We recommend actions in such cases, we would suggest the developer to remove
the permission for `message` table on `user` and then do the entire validation
in the webhook for the action. However the webhook now has to do more than
validation of the message's content - it also has to check this constraint
`{"channel": {"members": {"user_id": "x-hasura-user-id"}}}` which was part of
insert permissions earlier. This is inconvenient and the reusability of
hasura's permission system is lost.
Why should the insert permission be removed? Because if the insert permission
is defined, the `insert_message` mutation is generated which can be directly
used by anyone with the `user` role and thus bypassing the validation of the
`message` content.
This problem is originally reported
[on discord](https://discordapp.com/channels/407792526867693568/516590536875048990/685462912420282546).
#### Proposed solution
Introduce a new field in insert permission called `admin_only`, this
will remove the insert mutation field for the table from `mutation_root` for
that role but the mutation can still be accessed when `admin-secret` is
specified.
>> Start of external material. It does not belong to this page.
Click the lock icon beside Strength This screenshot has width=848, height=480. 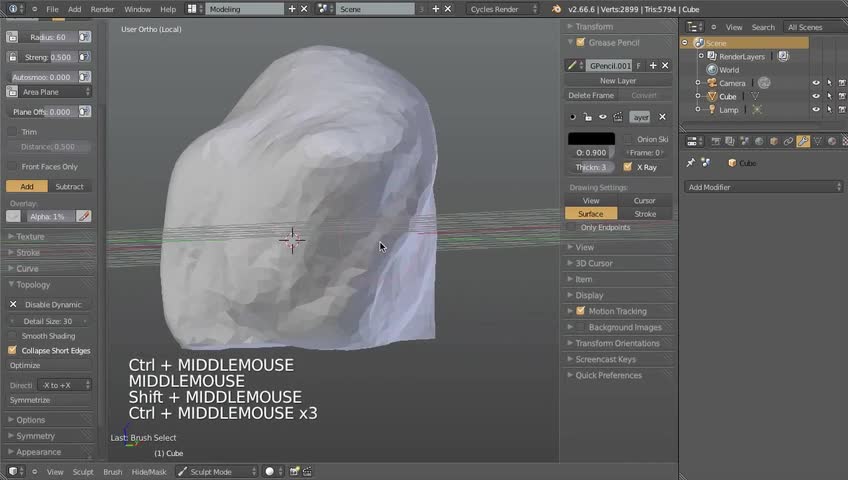(12, 57)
The action's handler can now specify the `admin-secret`, set
`x-hasura-role` as the user's role and execute the request so that the
constraints defined on the role in insert permissions are enforced.
Currently `admin-secret` + `x-hasura-role` is used in GraphiQL to mimic a
request as a particular role. So `admin_only` insert mutations will be allowed
when a request is made through GraphiQL with `admin-secret` + `x-hasura-role`.
We'll need to make this clear in our documentation.